◆ Required work: Reproduce the items below, everything from the line containing "Viewport: 659px width, 412px" down to the line containing "click(423, 1059)", with both of those lines included, character for character.

◆ Extracted entries:

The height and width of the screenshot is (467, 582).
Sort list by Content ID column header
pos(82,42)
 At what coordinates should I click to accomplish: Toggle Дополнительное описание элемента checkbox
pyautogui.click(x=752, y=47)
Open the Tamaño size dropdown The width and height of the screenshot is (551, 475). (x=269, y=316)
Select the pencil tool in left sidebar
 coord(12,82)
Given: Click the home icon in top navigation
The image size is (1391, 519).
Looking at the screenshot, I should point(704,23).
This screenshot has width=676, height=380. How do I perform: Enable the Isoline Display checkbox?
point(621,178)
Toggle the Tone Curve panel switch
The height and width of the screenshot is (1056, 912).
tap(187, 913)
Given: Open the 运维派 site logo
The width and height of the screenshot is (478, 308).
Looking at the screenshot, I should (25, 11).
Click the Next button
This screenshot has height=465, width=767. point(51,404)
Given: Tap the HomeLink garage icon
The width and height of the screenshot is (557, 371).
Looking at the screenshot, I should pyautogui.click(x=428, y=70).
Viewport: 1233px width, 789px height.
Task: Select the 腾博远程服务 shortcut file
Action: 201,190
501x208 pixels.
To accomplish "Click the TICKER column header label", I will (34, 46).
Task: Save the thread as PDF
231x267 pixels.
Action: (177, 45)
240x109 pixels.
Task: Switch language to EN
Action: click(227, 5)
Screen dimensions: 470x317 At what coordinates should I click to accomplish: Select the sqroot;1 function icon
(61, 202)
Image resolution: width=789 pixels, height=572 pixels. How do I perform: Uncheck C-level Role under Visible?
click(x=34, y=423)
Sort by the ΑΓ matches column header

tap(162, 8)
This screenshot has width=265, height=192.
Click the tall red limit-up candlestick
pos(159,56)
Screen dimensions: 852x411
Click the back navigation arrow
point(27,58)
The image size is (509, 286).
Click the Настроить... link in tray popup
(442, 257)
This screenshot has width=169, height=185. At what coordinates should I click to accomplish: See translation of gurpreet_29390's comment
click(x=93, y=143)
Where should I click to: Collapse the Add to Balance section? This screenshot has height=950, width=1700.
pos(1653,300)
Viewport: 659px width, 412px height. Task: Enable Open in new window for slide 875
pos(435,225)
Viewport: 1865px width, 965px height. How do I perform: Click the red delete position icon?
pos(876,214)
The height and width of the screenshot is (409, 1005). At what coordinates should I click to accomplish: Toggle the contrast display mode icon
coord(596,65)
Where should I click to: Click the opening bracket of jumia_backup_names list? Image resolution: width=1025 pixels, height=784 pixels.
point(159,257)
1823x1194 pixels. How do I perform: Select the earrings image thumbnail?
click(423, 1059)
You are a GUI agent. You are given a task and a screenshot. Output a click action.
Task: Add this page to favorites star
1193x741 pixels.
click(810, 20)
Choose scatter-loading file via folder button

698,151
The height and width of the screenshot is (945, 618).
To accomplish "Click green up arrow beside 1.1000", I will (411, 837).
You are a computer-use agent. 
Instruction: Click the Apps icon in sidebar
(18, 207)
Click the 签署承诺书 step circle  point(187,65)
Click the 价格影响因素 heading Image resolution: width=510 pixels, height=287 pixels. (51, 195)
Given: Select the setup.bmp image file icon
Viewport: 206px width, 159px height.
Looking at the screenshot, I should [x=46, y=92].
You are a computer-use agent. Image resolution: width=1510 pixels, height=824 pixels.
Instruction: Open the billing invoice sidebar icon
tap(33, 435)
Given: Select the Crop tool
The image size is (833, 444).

◆ Answer to this exercise:
Viewport: 659px width, 412px height. Task: Enable Open in new window for slide 875
pos(435,225)
Viewport: 1865px width, 965px height. How do I perform: Click the red delete position icon?
pos(876,214)
The height and width of the screenshot is (409, 1005). At what coordinates should I click to accomplish: Toggle the contrast display mode icon
coord(596,65)
Where should I click to: Click the opening bracket of jumia_backup_names list? Image resolution: width=1025 pixels, height=784 pixels.
point(159,257)
1823x1194 pixels. How do I perform: Select the earrings image thumbnail?
click(423, 1059)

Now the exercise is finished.